How to confirm "config error vs. upstream outage"

  1. Is the ECPDS plugin even compiled in? Check /metrics for aviso_ecpds_* series. The unlabelled counters and gauge plus the pre-initialised label values on aviso_ecpds_access_decisions_total and aviso_ecpds_fetch_total register at process startup whenever the binary is built with --features ecpds, regardless of whether an ecpds: config block exists. If the series are absent, the binary does not have the feature, OR the metrics endpoint itself is disabled (metrics.enabled: false in your config). If the series exist but aviso_ecpds_access_decisions_total{outcome="allow"} plus outcome="deny_*" are all flat at zero under load, the plugin is compiled in but no stream actually opts in via plugins: ["ecpds"].
  2. Are the configured server URLs reachable from this Aviso host? Run this from the same host as Aviso:
    curl -i -u "<service-username>:<service-password>" \
         "https://<your-ecpds-host>/ecpds/v1/destination/list?id=<some-test-username>"
    
    • 200 with a JSON destinationList: ECPDS is up and credentials are valid. Problem is on the Aviso side.
    • 401 or 403: service-account credentials are wrong (rotated, revoked, typoed).
    • 5xx or hang: ECPDS itself is broken.
    • DNS error or connection refused: network-level issue.
  3. Is one specific user being denied while others succeed? Run the curl above with that user's id and compare with the destination they tried to read.

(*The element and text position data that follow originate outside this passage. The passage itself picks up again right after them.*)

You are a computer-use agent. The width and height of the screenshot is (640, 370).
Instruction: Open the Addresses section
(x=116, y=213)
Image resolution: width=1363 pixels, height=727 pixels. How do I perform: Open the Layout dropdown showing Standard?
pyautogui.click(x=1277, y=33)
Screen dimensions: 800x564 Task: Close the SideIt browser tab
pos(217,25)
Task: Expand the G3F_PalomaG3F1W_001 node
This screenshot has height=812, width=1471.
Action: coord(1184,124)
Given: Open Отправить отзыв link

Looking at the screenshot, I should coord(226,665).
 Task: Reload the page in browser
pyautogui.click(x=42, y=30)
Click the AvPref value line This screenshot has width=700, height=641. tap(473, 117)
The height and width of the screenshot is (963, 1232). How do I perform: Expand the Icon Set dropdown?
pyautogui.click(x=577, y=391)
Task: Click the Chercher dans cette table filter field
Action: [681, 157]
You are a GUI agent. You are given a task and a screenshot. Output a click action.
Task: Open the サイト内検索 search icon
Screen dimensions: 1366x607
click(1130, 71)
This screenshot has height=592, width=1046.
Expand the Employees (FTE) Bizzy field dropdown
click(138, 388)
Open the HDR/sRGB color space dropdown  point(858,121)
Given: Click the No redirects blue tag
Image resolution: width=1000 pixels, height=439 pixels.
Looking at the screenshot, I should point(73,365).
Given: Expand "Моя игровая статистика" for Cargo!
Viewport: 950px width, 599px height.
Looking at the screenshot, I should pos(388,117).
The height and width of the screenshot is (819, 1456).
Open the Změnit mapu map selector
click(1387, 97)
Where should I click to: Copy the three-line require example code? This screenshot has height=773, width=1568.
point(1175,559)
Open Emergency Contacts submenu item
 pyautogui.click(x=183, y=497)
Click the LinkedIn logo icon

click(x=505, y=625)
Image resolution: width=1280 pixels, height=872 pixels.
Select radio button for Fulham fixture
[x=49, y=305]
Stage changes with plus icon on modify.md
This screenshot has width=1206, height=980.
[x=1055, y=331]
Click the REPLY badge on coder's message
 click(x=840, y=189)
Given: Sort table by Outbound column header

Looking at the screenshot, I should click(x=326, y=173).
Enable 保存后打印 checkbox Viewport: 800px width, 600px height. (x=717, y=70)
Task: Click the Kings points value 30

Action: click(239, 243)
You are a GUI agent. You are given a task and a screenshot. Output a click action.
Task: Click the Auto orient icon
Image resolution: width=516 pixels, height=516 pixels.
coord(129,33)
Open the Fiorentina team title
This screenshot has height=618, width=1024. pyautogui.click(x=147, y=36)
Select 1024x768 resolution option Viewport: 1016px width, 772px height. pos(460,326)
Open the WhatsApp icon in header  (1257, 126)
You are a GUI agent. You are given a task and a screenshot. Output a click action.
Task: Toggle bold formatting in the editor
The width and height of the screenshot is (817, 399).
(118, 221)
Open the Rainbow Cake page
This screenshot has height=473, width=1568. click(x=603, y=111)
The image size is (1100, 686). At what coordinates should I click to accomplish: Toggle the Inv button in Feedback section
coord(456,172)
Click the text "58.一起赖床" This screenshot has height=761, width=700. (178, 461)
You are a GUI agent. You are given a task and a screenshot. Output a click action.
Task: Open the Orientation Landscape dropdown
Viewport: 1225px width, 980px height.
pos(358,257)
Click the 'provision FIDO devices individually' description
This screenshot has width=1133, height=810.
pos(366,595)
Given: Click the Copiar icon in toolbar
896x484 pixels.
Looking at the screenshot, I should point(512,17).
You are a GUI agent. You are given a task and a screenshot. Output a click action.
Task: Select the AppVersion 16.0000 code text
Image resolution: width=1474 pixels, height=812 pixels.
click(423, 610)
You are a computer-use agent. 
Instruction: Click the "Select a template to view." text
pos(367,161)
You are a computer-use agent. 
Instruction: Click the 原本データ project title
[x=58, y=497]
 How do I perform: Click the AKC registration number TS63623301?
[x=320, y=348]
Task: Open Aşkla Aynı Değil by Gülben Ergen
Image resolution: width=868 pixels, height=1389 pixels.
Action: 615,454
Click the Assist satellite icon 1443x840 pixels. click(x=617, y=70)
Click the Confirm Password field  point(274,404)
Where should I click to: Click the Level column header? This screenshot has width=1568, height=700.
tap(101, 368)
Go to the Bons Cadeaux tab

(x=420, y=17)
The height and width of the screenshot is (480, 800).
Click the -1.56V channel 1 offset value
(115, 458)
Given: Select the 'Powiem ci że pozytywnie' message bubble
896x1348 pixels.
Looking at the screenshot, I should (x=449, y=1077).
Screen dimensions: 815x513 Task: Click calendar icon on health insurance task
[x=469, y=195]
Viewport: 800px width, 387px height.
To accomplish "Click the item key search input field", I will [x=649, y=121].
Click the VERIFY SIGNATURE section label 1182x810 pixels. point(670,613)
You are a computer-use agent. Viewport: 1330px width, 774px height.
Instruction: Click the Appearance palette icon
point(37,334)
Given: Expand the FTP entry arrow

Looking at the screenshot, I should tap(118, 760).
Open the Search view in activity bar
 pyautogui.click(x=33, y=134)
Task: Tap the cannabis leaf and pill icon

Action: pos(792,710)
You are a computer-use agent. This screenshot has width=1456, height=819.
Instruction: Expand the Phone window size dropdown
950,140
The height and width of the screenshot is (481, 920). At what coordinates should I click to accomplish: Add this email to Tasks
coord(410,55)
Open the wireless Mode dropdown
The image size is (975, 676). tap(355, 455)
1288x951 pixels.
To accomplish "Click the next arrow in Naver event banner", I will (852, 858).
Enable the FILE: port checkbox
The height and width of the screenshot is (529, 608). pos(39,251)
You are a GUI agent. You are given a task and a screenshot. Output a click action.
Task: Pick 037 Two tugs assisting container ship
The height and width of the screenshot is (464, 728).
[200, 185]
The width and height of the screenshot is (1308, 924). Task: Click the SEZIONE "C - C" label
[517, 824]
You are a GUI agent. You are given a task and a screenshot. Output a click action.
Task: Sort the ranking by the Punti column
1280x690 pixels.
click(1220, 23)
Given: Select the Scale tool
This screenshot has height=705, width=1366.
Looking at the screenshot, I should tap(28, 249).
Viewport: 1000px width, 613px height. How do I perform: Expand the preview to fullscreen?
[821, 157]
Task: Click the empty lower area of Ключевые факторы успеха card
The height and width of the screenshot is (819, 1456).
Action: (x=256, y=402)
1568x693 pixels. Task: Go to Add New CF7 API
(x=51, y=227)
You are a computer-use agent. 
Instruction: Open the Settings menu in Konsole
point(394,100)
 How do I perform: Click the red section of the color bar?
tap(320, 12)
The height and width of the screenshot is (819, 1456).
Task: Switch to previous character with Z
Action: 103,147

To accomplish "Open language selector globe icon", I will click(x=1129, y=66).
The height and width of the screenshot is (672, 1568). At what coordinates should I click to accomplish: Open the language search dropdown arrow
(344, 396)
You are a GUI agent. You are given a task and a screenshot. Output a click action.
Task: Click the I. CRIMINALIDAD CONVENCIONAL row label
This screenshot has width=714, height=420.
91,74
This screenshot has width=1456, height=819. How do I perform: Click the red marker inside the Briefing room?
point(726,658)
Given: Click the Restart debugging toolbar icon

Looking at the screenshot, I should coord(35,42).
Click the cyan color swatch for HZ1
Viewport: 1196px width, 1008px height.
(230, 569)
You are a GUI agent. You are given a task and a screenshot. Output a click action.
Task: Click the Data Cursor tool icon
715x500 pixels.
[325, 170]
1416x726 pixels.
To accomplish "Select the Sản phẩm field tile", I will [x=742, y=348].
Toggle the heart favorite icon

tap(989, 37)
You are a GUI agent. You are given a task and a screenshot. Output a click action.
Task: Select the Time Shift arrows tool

Blast radius of partial_outage_policy=strict

With strict, one ECPDS server going away takes the whole plugin to 503. Any reader on a stream with plugins: ["ecpds"] will see 503 until the missing server returns. The destination list itself would still be a union once both servers respond again; the policy only governs how strictly we treat per-server failures.

If you would rather keep serving requests during a partial outage at the cost of possibly missing entitlements that lived only on the unreachable server, switch to partial_outage_policy: any_success. Read the trade-off in the Partial-outage policy section before flipping.

What "the cache is process-local" implies

  • Restarting Aviso flushes everyone's destination cache. Expect a brief upstream-call spike right after a restart.
  • Multiple Aviso replicas keep independent caches. A user routed to a different replica will see a fresh fetch.
  • There is no admin endpoint to flush a single user's cache. The next request after cache_ttl_seconds will re-fetch automatically. For an immediate flush, restart the replica.

What this runbook deliberately does not tell you

  • ECPDS API specifics. There is no public ECPDS REST documentation as of this writing. What Aviso assumes about the response shape (e.g. destinationList[].name, success: "yes") is captured as automated contract tests under aviso-ecpds/tests/fixtures/ and aviso-ecpds/tests/contract.rs. If those tests start failing on a real ECPDS environment, the contract has changed and Aviso needs an update.
  • Kerberos, mTLS, or SSO to ECPDS. Aviso uses HTTP Basic Auth only. Switching to a different auth mechanism would need code changes.